Earthjustice is representing Alaska Wilderness League, Center for Biological Diversity, Greenpeace, Inc., National Audubon Society, Natural Resources Defense Council, Ocean Conservancy, Oceana, Pacific Environment, Resisting Environmental Destruction on Indigenous Lands (REDOIL), and Sierra Club in this case.
Update: June 11, 2015
In a 2–1 vote, the Ninth Circuit Court of Appeals ruled that the Bureau of Safety and Environmental Enforcement complied with the law when it approved Shell Oil’s plans for preventing and cleaning up an oil spill in the Arctic Ocean’s Chukchi and Beaufort seas. The decision comes in response to a lawsuit filed by a coalition of conservation groups, represented by Earthjustice.
Statement from Earthjustice Staff Attorney Holly Harris: “This decision is a troubling one for the Arctic Ocean.

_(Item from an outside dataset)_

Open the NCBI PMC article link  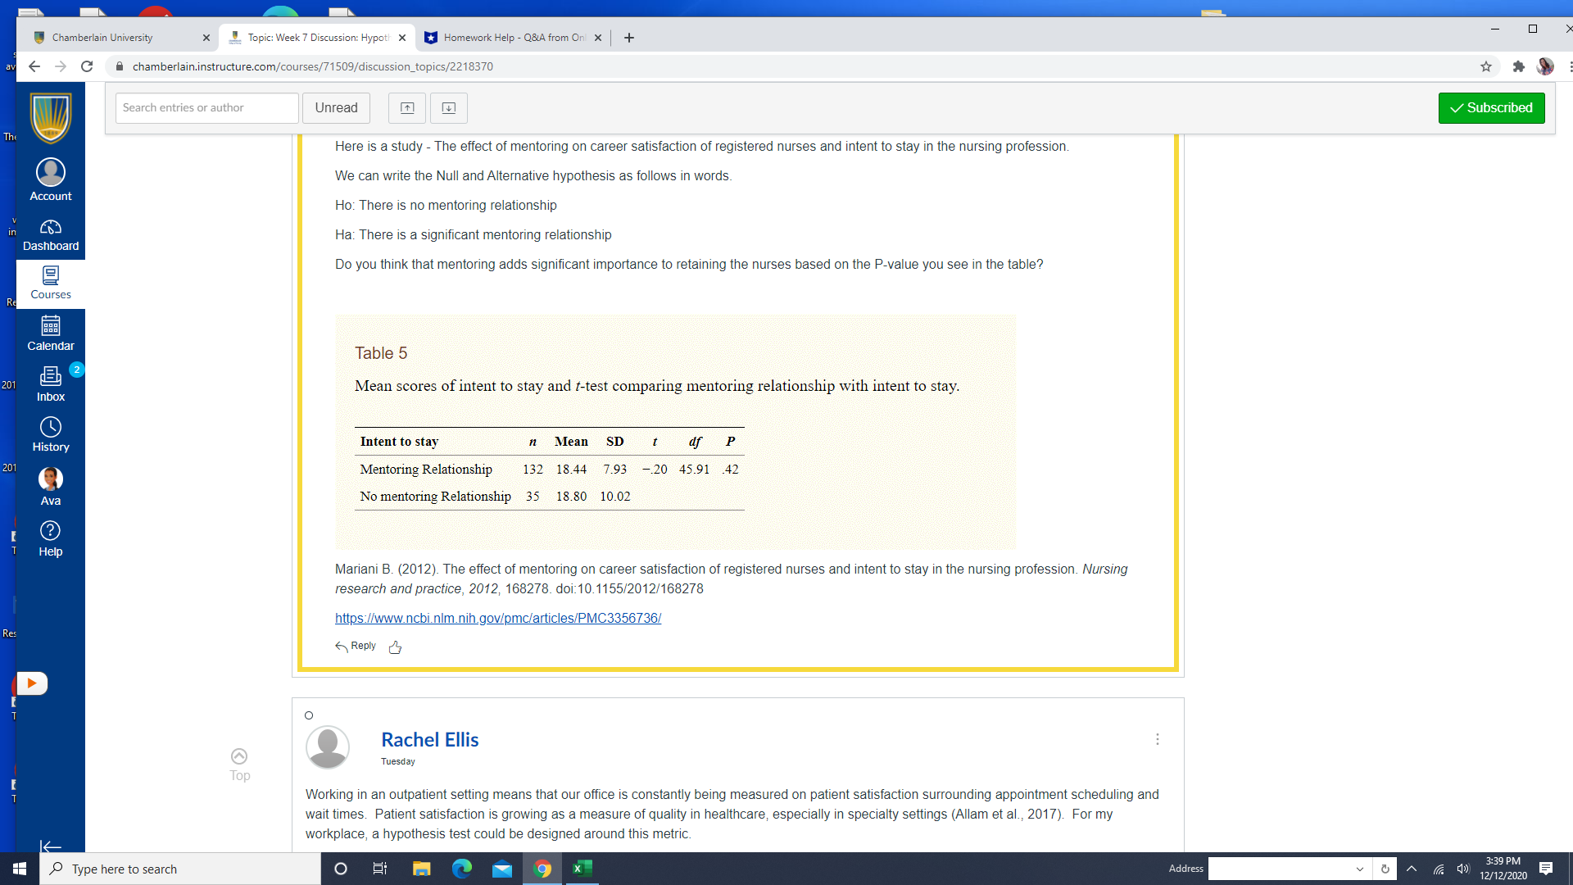click(x=497, y=618)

A divided panel of the Ninth Circuit deferred to the Obama administration’s position that the government lacks the ability under the Oil Pollution Act to ensure a spill plan has all the necessary resources to protect the environment.
"After the devastating Exxon Valdez oil spill, Congress enacted a statute that required government review and oversight of oil spill plans to make sure companies were ready to prevent and cleanup spills to the maximum extent possible. Limiting the government’s role in reviewing and assessing the adequacy of these plans puts the Arctic Ocean at risk from Shell’s drilling. Despite today’s decision, President Obama and his administration have not yet given final approval to Shell’s dangerous and dirty drilling in the Arctic Ocean and we urge them to protect the Arctic Ocean and to act in a manner which prevents climate change by saying no to drilling.”